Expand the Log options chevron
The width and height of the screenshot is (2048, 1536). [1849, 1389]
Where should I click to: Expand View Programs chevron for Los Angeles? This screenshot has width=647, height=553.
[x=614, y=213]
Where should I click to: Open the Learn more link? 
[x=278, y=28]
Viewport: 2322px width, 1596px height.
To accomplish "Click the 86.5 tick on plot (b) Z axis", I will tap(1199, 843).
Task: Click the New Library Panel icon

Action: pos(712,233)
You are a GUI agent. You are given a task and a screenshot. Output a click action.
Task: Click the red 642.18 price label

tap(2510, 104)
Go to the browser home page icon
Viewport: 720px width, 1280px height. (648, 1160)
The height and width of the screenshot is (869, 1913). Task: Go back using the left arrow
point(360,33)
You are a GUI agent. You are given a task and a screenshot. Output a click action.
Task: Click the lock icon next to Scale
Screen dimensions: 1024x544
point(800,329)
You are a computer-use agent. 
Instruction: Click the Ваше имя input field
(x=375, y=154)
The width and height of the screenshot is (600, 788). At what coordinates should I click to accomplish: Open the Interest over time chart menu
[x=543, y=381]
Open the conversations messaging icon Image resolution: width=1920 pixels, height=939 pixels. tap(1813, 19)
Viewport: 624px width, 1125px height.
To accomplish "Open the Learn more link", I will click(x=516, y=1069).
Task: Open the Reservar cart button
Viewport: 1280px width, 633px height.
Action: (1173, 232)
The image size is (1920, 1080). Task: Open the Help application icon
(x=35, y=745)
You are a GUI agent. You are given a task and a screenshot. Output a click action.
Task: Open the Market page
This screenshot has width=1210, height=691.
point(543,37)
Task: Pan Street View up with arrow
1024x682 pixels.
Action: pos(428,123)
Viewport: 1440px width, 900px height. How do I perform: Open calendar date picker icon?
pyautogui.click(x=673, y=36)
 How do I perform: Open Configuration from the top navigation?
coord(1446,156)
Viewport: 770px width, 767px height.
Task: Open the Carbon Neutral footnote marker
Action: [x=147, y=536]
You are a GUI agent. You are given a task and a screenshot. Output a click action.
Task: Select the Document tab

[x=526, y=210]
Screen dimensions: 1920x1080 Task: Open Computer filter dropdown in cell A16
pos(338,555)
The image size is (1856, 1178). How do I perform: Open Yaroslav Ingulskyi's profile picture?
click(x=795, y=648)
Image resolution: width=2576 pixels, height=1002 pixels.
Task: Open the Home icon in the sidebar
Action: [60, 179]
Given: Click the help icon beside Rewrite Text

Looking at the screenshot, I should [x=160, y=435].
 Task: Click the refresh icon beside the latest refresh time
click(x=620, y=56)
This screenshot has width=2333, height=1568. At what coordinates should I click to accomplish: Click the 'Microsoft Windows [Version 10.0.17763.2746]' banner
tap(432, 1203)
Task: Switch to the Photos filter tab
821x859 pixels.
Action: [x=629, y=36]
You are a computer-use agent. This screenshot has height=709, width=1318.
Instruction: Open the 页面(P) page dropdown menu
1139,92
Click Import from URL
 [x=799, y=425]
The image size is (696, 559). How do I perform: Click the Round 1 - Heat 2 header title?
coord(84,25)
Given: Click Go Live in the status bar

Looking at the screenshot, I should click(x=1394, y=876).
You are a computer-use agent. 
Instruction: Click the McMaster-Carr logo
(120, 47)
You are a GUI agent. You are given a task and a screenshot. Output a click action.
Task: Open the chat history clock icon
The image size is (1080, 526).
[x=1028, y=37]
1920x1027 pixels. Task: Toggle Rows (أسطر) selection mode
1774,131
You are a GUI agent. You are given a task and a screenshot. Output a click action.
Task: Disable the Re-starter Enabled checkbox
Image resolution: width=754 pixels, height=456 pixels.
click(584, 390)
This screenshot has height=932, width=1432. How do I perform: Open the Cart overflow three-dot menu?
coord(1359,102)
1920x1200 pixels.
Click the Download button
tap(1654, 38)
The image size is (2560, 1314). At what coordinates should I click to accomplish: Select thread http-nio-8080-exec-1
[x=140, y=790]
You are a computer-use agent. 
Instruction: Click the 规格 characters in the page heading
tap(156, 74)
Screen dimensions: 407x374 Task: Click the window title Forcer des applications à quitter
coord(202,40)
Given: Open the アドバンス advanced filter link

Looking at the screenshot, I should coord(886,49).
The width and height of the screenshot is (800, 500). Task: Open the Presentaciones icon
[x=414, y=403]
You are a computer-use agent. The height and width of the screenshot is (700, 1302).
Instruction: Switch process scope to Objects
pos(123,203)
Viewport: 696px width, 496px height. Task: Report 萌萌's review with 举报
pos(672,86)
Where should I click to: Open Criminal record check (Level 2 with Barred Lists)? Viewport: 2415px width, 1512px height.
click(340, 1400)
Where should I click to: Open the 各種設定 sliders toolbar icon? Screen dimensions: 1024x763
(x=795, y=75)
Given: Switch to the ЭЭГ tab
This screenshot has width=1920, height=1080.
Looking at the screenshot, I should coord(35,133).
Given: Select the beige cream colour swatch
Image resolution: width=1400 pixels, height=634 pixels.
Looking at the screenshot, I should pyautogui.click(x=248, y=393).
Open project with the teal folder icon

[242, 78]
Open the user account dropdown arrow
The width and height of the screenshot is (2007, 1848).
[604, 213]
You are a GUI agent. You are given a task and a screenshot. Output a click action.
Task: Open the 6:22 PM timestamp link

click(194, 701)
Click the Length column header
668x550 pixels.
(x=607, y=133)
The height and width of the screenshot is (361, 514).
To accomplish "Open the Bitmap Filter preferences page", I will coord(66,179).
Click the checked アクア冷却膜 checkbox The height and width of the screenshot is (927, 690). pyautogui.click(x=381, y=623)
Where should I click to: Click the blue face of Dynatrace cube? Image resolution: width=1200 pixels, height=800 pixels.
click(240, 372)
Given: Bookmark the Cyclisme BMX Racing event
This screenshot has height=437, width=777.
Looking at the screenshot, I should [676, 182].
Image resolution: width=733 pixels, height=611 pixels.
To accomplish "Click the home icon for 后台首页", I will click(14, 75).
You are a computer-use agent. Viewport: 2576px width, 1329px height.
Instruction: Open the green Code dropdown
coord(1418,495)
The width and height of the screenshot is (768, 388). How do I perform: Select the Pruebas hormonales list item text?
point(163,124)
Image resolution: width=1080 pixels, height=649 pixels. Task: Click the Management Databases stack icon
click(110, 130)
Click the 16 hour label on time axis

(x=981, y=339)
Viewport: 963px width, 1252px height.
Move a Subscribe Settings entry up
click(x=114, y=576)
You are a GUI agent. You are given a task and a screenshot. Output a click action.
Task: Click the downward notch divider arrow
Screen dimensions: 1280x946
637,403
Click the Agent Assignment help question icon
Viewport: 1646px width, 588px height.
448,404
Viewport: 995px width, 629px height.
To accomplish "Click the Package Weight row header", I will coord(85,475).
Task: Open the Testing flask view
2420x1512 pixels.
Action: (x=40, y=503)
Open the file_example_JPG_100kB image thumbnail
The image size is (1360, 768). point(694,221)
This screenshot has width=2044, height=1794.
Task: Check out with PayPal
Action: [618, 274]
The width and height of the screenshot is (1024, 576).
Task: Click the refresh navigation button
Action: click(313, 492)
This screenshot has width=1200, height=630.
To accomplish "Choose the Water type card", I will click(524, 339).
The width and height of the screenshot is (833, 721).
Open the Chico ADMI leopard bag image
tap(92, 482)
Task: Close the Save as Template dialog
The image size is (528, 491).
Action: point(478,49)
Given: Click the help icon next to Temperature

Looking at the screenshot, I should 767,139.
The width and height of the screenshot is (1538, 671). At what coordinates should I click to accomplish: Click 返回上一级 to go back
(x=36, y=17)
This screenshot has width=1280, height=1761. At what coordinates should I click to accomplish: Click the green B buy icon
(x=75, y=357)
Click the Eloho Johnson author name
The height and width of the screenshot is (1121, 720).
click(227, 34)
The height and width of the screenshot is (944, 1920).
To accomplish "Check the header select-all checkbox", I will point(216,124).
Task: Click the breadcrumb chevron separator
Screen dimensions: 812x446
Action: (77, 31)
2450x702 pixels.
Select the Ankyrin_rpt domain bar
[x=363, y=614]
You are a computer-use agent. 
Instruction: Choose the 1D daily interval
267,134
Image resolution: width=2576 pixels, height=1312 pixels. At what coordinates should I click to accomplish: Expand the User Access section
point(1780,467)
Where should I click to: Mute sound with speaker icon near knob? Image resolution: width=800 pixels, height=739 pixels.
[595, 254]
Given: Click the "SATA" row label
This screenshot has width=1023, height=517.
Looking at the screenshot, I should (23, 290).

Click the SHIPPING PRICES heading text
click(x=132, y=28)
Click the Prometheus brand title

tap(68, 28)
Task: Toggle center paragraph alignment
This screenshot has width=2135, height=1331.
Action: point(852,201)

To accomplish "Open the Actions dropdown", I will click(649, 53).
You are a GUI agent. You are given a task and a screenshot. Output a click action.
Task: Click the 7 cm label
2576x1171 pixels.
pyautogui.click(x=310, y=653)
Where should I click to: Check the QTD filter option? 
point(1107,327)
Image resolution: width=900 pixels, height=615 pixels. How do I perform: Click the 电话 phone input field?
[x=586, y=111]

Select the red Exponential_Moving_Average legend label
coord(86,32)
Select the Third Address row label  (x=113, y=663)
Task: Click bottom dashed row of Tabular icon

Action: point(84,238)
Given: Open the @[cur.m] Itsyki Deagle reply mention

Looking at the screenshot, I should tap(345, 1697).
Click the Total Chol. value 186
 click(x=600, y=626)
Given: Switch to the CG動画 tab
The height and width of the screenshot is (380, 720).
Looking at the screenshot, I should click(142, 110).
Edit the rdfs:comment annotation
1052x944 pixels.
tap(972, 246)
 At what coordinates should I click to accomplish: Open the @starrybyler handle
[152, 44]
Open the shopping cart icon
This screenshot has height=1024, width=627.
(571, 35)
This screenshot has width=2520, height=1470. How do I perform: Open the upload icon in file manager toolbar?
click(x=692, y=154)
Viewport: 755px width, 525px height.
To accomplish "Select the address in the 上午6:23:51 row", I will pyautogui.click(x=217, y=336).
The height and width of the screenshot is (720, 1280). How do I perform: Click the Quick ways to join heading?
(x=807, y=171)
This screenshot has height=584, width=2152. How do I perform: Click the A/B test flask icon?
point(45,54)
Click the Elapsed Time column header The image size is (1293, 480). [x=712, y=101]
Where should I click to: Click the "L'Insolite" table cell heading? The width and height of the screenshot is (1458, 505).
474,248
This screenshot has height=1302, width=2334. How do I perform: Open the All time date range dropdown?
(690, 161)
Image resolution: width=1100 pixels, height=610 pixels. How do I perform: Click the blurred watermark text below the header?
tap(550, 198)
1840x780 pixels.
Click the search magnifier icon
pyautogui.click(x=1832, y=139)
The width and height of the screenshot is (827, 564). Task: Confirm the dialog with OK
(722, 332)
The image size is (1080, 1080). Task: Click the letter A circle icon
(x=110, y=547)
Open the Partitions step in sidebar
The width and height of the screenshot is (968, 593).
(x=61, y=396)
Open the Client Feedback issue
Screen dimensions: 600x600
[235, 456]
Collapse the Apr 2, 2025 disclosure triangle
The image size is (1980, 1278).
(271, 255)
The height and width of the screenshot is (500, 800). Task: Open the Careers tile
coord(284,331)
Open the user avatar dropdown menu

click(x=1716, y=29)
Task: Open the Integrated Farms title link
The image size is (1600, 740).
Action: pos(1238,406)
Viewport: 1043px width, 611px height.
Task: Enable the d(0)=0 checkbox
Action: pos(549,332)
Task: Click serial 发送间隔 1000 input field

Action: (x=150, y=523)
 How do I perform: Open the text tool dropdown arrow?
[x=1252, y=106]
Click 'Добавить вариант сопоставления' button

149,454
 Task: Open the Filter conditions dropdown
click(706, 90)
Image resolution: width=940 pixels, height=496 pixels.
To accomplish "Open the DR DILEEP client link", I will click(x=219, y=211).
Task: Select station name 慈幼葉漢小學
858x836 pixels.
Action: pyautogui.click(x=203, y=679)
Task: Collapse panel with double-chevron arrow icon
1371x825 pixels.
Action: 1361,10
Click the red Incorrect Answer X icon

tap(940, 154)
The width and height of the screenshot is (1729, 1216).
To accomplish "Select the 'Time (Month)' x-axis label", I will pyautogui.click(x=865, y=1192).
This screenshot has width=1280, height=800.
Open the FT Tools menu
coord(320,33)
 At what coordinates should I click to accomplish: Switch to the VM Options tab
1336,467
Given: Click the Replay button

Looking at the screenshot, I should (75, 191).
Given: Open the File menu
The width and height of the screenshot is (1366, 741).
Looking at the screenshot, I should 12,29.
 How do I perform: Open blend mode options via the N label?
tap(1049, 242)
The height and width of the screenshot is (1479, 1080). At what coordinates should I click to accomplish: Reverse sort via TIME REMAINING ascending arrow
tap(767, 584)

Exercise prompt =>
Please print the entries word for word, from the first line at the start of the entries through the line with "Action: pos(712,233)", including both.

Output for this task =>
Expand the Log options chevron
The width and height of the screenshot is (2048, 1536). [1849, 1389]
Where should I click to: Expand View Programs chevron for Los Angeles? This screenshot has width=647, height=553.
[x=614, y=213]
Where should I click to: Open the Learn more link? 
[x=278, y=28]
Viewport: 2322px width, 1596px height.
To accomplish "Click the 86.5 tick on plot (b) Z axis", I will tap(1199, 843).
Task: Click the New Library Panel icon

Action: pos(712,233)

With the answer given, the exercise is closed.